== AVAILABLE RECORDS

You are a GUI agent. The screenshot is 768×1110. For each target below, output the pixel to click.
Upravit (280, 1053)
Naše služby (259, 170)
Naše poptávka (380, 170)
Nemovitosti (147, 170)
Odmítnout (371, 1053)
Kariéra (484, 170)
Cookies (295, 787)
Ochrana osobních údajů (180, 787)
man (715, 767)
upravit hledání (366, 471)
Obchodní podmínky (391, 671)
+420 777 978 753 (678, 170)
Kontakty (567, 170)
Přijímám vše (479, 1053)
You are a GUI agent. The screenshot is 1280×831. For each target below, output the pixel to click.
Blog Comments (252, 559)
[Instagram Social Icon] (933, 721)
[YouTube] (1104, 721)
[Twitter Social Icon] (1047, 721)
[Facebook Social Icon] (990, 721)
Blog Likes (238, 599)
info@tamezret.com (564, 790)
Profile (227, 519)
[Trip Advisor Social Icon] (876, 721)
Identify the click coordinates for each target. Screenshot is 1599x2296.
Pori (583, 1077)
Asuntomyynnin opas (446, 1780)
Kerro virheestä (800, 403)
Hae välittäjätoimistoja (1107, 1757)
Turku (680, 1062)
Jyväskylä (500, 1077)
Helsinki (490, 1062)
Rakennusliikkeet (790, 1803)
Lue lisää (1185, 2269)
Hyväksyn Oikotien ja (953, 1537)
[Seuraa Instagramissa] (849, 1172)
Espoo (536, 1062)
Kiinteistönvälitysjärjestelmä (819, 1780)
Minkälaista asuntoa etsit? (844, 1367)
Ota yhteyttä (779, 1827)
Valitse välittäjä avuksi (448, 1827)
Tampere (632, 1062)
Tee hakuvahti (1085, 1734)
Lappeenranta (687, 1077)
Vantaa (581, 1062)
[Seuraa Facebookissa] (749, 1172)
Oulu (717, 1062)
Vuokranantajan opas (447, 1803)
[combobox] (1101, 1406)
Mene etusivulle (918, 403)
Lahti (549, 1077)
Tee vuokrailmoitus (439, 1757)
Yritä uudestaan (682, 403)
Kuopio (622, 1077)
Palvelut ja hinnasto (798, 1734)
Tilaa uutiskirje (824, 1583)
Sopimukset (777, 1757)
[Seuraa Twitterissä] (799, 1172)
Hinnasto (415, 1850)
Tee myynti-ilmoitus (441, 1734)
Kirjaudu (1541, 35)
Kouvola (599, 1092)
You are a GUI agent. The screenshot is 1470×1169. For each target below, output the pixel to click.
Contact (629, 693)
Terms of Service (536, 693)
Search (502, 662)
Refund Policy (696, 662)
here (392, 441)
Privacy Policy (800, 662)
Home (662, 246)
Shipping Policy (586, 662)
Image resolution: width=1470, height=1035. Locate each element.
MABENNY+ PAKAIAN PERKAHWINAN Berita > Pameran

====

* YOUR TASK *
Where in the records does the word "Seuraa" appear? Copy each line that holds it.

* ANSWER TO THIS EXERCISE *
[Seuraa Instagramissa] (849, 1172)
[Seuraa Facebookissa] (749, 1172)
[Seuraa Twitterissä] (799, 1172)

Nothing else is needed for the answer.